> _Data supplied_
§
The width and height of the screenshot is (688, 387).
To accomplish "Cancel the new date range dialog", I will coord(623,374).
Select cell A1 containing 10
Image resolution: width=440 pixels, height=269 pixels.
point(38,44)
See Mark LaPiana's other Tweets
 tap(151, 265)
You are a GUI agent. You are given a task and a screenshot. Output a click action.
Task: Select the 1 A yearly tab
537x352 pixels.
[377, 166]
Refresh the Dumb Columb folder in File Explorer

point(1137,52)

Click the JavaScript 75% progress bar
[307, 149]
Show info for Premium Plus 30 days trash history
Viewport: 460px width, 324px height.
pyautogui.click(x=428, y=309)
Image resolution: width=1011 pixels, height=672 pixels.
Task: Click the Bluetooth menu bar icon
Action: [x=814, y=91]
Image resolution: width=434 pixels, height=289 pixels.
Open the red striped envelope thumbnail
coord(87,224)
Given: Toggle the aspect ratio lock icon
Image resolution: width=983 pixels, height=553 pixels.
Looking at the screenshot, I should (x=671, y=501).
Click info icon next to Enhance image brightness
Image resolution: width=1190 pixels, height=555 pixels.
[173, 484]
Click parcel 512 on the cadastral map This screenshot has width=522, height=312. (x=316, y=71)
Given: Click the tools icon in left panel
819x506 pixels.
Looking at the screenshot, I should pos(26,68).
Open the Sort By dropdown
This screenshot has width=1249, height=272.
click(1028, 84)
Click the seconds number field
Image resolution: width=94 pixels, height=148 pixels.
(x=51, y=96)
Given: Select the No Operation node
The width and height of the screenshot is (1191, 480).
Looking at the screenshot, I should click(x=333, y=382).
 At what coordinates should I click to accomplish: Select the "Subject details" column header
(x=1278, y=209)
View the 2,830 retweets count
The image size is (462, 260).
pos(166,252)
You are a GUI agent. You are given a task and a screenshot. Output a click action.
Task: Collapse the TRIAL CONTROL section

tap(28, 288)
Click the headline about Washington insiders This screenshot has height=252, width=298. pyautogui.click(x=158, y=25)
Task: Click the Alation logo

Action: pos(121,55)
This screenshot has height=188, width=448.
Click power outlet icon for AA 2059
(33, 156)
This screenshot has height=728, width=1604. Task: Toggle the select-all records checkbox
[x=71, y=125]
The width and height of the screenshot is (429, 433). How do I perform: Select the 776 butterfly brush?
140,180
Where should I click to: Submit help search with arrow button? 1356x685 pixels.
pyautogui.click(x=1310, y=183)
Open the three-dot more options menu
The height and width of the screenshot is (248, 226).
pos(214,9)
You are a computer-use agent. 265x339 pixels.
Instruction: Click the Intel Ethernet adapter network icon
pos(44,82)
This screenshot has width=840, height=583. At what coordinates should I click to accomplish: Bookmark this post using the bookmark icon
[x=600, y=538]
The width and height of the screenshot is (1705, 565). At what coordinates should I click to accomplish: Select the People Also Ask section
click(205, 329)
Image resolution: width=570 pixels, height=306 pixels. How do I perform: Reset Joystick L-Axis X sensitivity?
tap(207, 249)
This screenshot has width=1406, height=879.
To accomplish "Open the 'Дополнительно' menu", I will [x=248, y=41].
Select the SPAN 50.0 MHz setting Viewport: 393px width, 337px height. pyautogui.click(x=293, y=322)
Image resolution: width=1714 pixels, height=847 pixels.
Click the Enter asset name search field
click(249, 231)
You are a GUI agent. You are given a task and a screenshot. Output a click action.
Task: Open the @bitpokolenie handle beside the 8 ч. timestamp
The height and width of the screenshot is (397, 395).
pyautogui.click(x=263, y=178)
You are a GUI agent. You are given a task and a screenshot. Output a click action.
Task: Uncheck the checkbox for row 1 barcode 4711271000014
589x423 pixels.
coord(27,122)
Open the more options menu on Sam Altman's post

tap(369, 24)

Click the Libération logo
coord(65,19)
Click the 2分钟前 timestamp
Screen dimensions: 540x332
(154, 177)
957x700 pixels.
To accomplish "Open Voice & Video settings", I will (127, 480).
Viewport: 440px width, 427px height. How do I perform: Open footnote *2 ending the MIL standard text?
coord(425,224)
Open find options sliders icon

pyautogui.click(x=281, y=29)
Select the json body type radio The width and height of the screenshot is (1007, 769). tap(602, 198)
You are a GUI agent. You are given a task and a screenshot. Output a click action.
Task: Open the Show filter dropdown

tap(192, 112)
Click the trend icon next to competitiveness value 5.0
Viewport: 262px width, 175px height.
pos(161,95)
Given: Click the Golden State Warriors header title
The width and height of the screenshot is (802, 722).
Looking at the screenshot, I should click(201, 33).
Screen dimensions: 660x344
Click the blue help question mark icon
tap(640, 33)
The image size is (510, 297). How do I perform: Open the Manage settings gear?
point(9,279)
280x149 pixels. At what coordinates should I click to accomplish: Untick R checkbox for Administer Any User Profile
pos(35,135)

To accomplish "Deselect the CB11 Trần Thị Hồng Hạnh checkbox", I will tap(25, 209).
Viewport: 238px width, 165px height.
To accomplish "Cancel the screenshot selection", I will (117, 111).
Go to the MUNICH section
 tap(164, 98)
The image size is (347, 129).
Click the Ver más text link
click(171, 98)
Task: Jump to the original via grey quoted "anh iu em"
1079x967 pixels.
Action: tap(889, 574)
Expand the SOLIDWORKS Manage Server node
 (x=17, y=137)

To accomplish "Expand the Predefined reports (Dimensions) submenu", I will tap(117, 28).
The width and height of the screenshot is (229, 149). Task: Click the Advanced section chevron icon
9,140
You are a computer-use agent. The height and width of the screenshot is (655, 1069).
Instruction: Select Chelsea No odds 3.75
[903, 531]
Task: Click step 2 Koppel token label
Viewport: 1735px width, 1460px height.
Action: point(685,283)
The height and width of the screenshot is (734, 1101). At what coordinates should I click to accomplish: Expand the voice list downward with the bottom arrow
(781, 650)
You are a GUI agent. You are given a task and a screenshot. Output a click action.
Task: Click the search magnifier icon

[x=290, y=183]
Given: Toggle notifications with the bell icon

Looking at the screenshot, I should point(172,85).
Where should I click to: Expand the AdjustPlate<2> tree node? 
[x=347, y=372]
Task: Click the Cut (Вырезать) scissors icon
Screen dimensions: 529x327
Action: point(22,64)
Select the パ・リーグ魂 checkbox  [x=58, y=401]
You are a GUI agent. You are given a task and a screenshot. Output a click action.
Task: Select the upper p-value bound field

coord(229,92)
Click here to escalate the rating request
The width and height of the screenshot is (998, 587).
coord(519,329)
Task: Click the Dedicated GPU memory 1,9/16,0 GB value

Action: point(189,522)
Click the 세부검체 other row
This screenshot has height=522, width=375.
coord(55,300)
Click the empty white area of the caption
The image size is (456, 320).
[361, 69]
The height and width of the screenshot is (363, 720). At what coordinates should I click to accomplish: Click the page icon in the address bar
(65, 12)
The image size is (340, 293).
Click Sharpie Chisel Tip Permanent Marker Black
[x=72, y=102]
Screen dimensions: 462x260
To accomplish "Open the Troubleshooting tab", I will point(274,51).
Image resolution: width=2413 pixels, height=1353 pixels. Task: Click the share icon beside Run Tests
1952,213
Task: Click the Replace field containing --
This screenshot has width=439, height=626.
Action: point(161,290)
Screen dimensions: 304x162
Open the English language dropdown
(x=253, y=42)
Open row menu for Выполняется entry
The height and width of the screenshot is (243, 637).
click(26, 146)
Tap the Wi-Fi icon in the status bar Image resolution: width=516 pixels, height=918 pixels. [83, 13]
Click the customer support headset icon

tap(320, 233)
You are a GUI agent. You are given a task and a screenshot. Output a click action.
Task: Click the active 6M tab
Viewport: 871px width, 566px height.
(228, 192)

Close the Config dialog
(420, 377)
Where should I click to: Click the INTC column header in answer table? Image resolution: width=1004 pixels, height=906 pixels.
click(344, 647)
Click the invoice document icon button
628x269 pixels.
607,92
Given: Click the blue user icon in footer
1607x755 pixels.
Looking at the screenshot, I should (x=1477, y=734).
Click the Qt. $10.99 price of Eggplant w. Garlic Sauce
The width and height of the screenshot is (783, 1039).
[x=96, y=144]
§
> _Exercise objective_
Please transcribe exactly the lines above from the line that has "Open the English language dropdown" up to and including the line that has "Tap the Wi-Fi"; no other line belongs in the answer.

> _Expected output_
Open the English language dropdown
(x=253, y=42)
Open row menu for Выполняется entry
The height and width of the screenshot is (243, 637).
click(26, 146)
Tap the Wi-Fi icon in the status bar Image resolution: width=516 pixels, height=918 pixels. [83, 13]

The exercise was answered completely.